If PMI is suspected based on clinical symptoms, radiological signs or serological markers, joint aspiration should be performed. There are several synovial markers that can be used, of which CRP, WBC and percentage of neutrophils are most frequently used. Synovial CRP shows sensitivity 70–97% and specificity 79–100% (29,30), synovial WBC shows sensitivity 36–100% and specificity 80–99% (31,32), and percentage of neutrophils shows sensitivity 84–100% and specificity 80–99% (31,32). The sensitivity can be improved by serial aspirations. Currently, other synovial biomarkers are being tested with good results, such as leukocyte esterase (33), alpha-defensin (34), and calprotectin (35). When PMI is suspected but cannot be confirmed by serological or synovial markers, bone scintigraphy, white blood cell scan or PET-scan can be performed.

The golden standard for diagnosing PMI is obtaining positive intra-articular cultures. Before obtaining these cultures, antibiotics should be withheld for a minimum of 2 weeks, to minimize the risk of false-negative results. Nevertheless, a single dose of prophylactic antibiotics does not alter intra-articular culture results and should therefore not be withheld (36).
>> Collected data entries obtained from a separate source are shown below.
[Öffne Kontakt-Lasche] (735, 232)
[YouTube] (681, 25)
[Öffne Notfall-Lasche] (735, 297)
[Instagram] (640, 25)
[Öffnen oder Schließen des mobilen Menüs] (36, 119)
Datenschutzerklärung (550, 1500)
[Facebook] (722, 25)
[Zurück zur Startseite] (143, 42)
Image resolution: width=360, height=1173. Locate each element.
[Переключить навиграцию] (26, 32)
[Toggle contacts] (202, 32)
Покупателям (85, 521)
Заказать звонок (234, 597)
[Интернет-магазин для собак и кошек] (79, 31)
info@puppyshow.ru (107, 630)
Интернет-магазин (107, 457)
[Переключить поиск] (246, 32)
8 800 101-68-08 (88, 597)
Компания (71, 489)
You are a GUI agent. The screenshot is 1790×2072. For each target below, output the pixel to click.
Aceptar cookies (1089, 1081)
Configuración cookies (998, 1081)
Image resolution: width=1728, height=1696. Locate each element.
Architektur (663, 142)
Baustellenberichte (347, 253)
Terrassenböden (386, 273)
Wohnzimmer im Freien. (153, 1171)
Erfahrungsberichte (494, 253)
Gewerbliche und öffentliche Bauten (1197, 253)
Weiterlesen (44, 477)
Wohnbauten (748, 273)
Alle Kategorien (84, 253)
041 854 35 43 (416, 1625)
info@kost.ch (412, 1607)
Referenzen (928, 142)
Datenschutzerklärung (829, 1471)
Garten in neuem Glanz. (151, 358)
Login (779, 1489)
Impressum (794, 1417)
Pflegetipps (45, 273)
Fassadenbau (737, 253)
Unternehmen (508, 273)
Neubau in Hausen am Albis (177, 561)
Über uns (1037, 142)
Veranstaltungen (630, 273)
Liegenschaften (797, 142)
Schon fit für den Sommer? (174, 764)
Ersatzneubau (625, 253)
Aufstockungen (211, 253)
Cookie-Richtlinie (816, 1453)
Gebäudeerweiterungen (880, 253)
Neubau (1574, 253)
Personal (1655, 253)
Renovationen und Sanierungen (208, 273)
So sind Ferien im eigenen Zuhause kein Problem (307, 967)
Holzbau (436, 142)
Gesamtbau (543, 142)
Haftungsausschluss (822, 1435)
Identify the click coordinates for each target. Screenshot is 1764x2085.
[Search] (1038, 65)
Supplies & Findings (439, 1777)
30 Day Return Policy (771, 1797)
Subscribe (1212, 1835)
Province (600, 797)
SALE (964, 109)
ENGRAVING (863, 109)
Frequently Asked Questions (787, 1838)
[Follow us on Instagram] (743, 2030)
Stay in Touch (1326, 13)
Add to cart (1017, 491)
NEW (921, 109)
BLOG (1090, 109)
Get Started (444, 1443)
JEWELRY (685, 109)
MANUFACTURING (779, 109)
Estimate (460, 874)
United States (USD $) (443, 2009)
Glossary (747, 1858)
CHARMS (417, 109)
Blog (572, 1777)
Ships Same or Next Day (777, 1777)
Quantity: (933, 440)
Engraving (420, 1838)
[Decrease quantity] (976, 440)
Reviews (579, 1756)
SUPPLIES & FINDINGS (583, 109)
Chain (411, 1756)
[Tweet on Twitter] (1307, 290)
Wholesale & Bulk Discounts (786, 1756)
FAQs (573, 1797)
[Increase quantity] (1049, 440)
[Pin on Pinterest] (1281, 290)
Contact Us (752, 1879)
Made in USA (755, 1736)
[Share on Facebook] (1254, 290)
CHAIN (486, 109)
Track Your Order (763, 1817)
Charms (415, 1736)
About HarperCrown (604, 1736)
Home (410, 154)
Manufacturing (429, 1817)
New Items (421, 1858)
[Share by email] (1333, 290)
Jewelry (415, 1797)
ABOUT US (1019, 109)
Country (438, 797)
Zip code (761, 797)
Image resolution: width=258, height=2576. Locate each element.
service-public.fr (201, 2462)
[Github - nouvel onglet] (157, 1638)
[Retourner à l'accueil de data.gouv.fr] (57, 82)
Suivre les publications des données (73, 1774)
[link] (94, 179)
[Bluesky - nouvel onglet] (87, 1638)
The incubation period of cultures should be at least 7 days, although a minimum of 2 weeks is advised (37). The most common microorganisms causing PMI are Staphylococcus aureus and coagulase negative staphylococci. Together they account for over 50% of PMIs. A large proportion of PMIs are polymicrobial infections (21–45%) (5,38).

Treatment

DAIR versus revision surgery

Debridement, antibiotics and implant retention (DAIR) is one of the treatment strategies frequently applied for PMI in orthopaedic oncology patients, especially in early PMI (within 3 months after index surgery) (39,40). Nevertheless, infection control after DAIR varies widely with success rates varying from 39% to 70% (15,41,42). Several factors are associated with a higher rate of infection control after DAIR, including: early infection, short duration of symptoms, well-fixed implants and pre-operatively identified microorganisms (43). Unfortunately, studies studies reporting on the effectiveness of DAIR in oncology patients are scarce and have large variation in follow-up periods. In our opinion, DAIR should be used as the first treatment option in early PMI, especially considering the enormous consequences of removal of the large arthroplasty in oncology patients.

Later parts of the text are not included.